> DESCRIPTION OF THE TASK: Below are records; the lines starting at the one with "Task: Click 天津外国语大学附属外国语学校 cell" and ending at the one with "This screenshot has width=591, height=1280." must be reproduced exactly, both included. Pictures must not appear.

> DATA TO PROCESS:
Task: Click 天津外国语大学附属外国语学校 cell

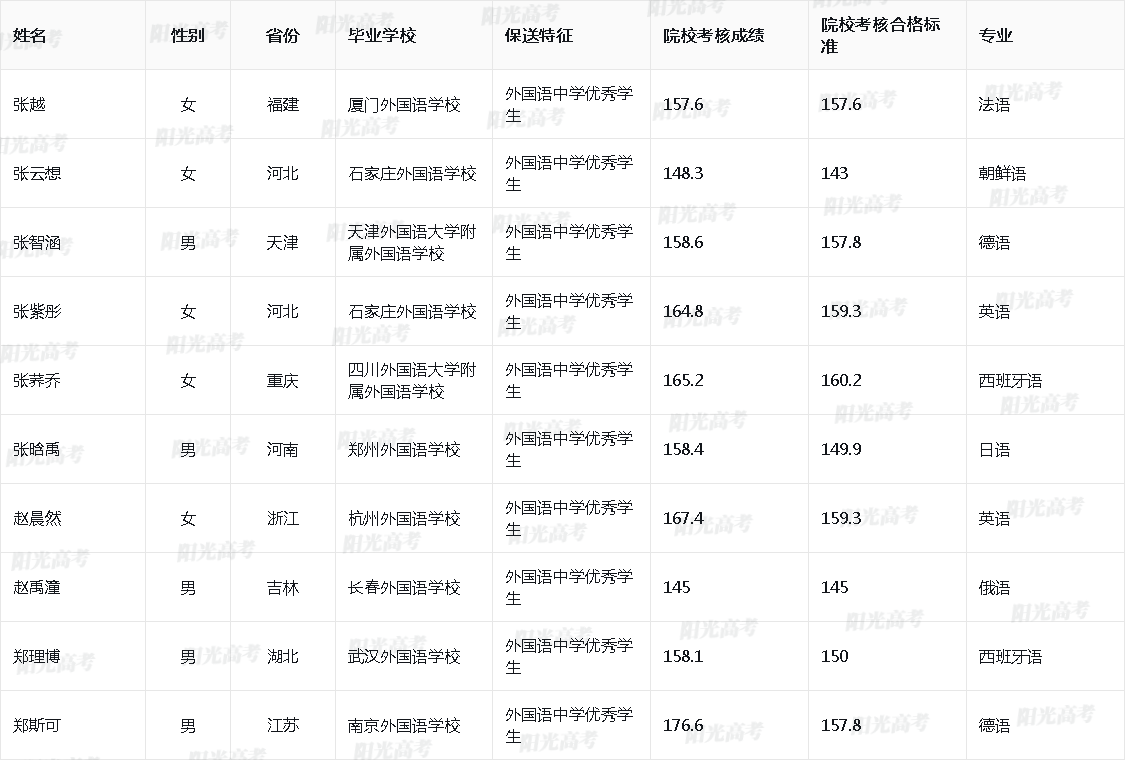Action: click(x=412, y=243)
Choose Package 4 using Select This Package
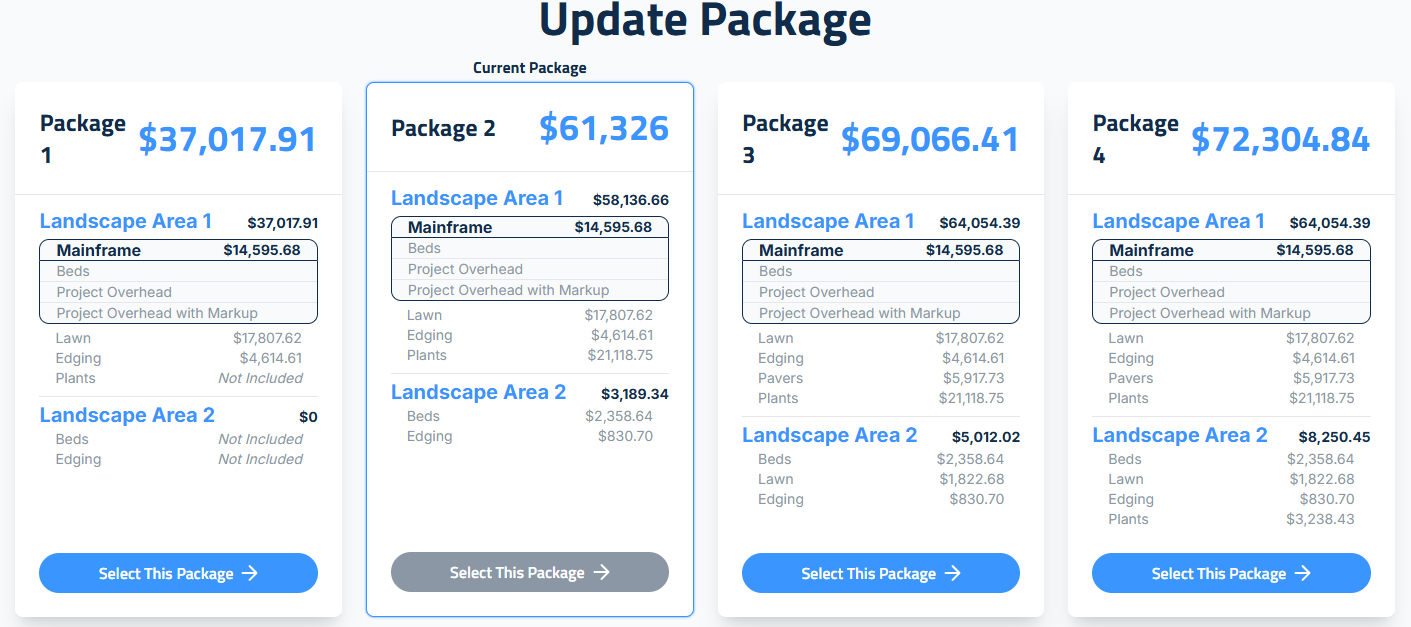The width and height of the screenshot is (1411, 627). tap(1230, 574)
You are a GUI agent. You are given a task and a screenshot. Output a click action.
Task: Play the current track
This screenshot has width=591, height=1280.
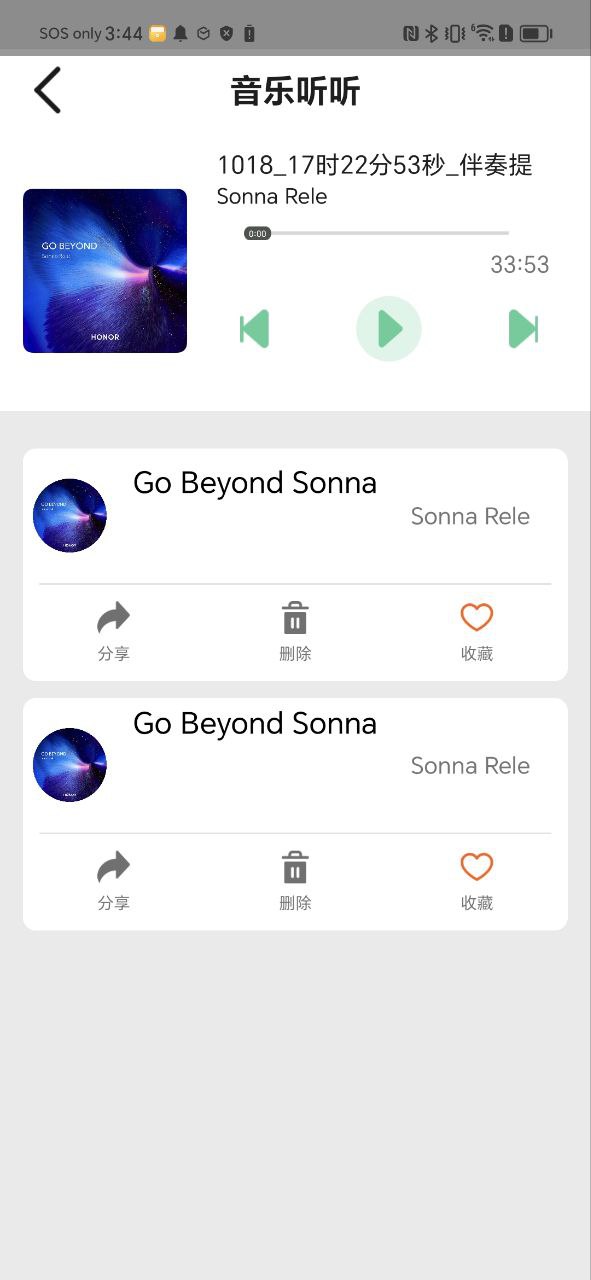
---
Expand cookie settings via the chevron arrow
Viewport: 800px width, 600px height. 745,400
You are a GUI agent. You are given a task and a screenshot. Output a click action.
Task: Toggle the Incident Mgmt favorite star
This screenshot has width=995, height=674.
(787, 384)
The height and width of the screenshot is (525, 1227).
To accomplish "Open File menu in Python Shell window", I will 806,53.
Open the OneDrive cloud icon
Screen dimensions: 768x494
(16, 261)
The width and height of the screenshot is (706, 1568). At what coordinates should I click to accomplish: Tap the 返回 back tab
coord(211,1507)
==
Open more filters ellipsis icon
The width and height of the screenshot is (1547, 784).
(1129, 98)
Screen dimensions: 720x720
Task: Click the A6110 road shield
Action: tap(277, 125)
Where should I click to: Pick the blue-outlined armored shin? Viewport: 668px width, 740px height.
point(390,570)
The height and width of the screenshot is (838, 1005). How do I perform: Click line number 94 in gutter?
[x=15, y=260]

> ANSWER TO THE EXERCISE:
Task: Click 天津外国语大学附属外国语学校 cell

Action: click(x=412, y=243)
Choose Package 4 using Select This Package
The width and height of the screenshot is (1411, 627). tap(1230, 574)
You are a GUI agent. You are given a task and a screenshot. Output a click action.
Task: Play the current track
This screenshot has width=591, height=1280.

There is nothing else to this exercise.